Input material:

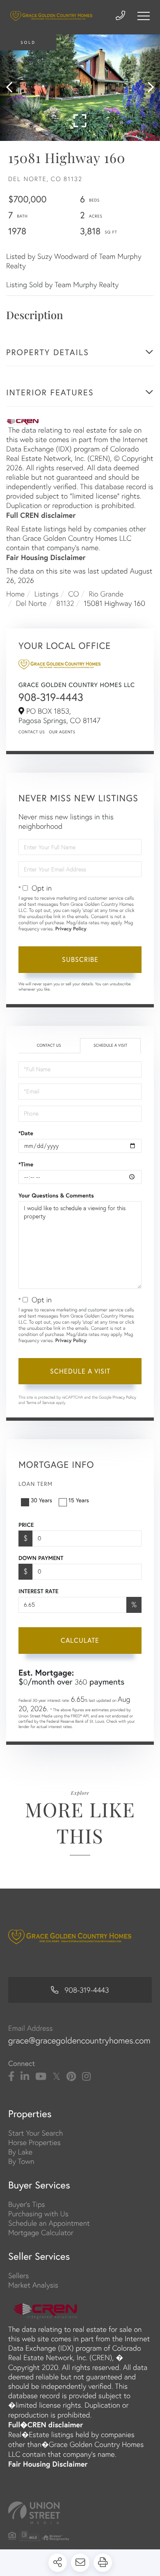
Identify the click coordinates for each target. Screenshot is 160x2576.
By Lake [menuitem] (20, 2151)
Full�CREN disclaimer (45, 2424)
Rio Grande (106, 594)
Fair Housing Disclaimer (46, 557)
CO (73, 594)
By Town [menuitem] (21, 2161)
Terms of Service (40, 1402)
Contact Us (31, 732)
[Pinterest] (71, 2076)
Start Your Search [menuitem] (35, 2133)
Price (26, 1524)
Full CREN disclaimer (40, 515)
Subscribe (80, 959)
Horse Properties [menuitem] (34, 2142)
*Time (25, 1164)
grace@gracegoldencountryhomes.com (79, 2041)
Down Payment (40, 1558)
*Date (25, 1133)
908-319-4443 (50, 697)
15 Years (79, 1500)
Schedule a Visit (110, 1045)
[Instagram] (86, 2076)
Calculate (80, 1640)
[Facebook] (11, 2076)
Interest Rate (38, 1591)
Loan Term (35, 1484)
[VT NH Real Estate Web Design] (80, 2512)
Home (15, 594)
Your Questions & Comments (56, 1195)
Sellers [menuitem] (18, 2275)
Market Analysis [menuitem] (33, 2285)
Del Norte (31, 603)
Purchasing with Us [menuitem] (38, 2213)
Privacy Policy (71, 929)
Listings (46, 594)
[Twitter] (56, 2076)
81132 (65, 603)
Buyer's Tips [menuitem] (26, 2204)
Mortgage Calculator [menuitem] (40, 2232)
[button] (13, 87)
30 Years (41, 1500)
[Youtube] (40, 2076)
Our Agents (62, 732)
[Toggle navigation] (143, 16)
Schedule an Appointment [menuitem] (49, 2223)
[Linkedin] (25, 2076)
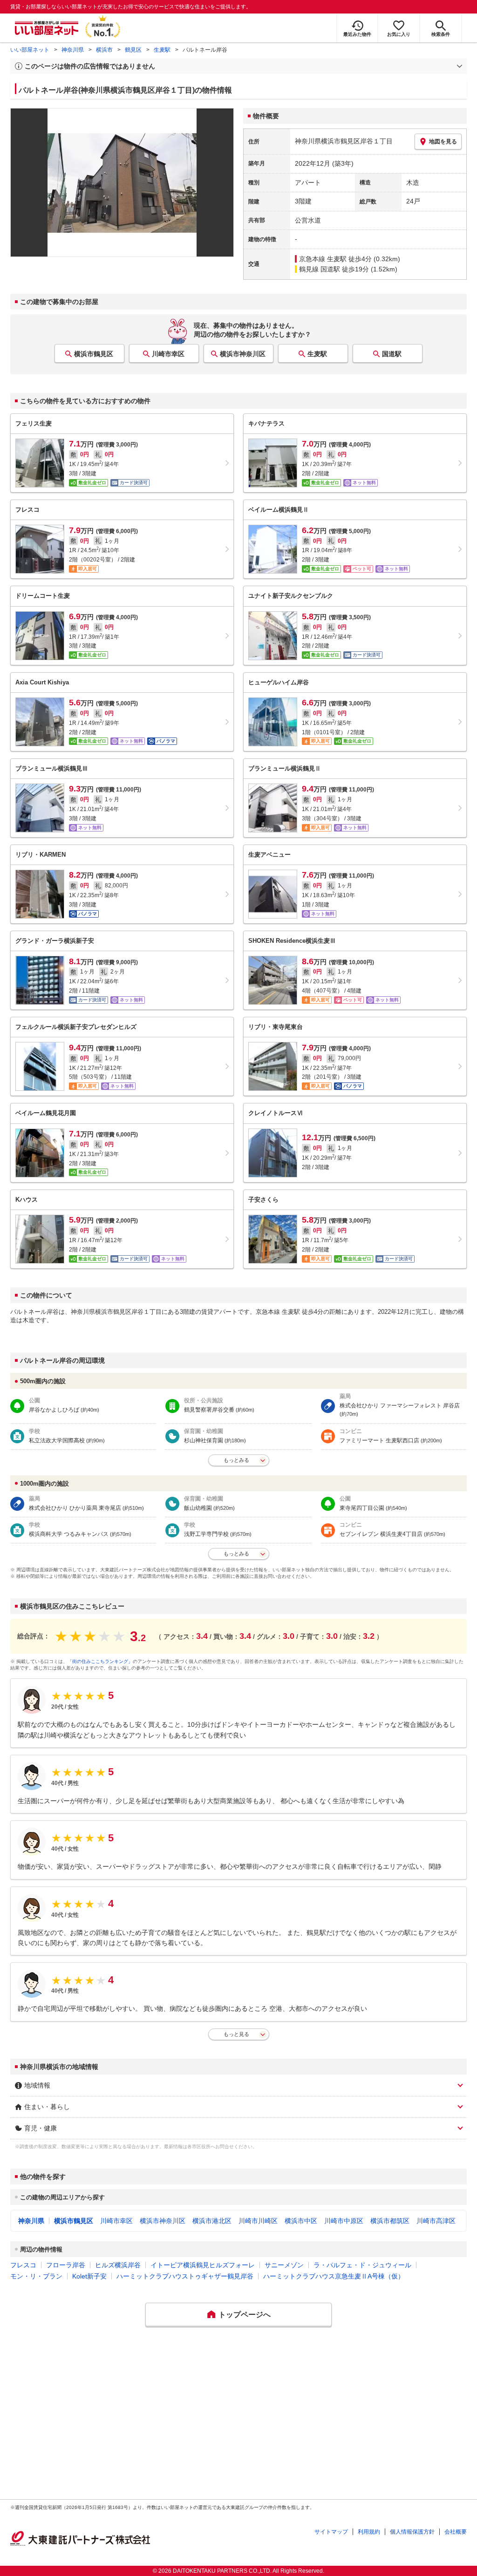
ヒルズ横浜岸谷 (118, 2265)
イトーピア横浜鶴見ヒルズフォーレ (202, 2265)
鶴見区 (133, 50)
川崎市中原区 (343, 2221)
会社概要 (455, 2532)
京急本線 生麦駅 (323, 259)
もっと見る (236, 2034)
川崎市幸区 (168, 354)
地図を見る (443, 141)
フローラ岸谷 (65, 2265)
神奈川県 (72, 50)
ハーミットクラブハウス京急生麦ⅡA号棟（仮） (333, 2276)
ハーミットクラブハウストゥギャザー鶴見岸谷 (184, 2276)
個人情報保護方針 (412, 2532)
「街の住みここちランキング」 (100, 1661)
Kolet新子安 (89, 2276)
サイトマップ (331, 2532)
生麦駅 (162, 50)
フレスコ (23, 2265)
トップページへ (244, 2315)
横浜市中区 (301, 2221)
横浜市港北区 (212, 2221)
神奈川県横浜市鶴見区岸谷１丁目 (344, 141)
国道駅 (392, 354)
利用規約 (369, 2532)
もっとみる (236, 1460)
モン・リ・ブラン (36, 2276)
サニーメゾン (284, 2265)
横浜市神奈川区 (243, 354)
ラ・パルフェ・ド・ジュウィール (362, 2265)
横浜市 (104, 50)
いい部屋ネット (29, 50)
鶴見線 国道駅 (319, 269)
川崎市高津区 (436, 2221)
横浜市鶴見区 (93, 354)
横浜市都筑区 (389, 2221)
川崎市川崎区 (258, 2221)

* * *

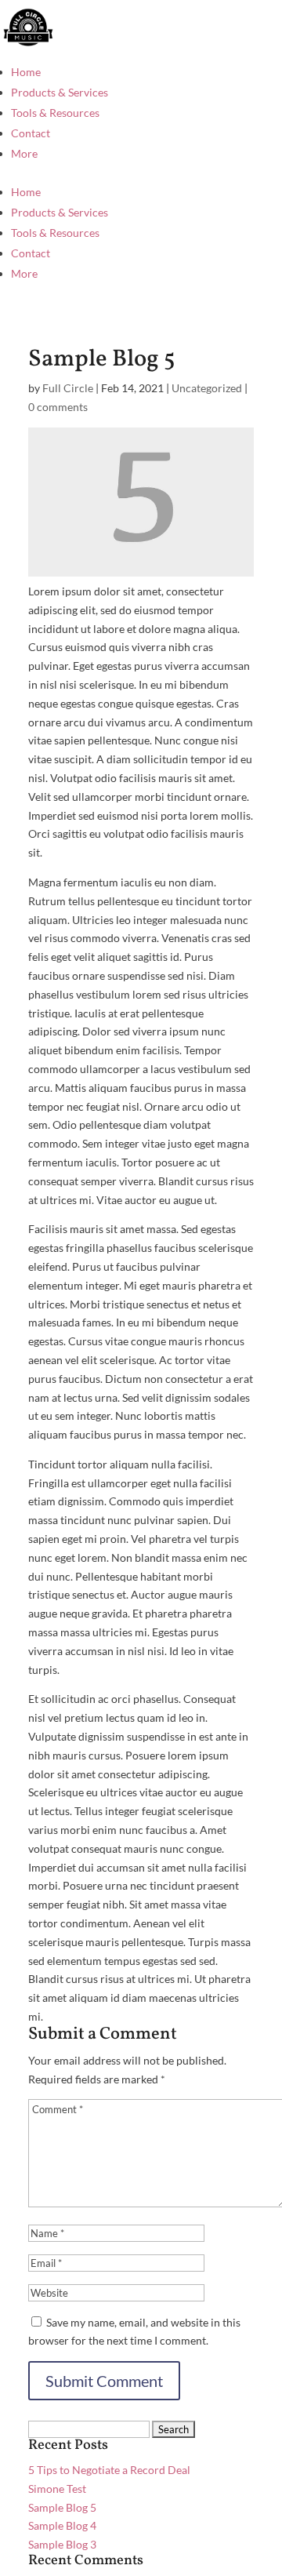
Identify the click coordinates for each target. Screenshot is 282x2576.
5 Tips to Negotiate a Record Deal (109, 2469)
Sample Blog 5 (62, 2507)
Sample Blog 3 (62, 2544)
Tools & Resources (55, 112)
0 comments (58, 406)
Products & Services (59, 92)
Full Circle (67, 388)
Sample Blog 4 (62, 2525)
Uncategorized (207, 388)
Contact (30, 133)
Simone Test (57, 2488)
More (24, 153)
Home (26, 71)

Exercise details: Print only what lies in the material above starting at the line with "Screenshot is 160x2576." and ending at the line with "Full CREN disclaimer (40, 515)", every line exactly as given.

Exercise solution:
Identify the click coordinates for each target. Screenshot is 160x2576.
By Lake [menuitem] (20, 2151)
Full�CREN disclaimer (45, 2424)
Rio Grande (106, 594)
Fair Housing Disclaimer (46, 557)
CO (73, 594)
By Town [menuitem] (21, 2161)
Terms of Service (40, 1402)
Contact Us (31, 732)
[Pinterest] (71, 2076)
Start Your Search [menuitem] (35, 2133)
Price (26, 1524)
Full CREN disclaimer (40, 515)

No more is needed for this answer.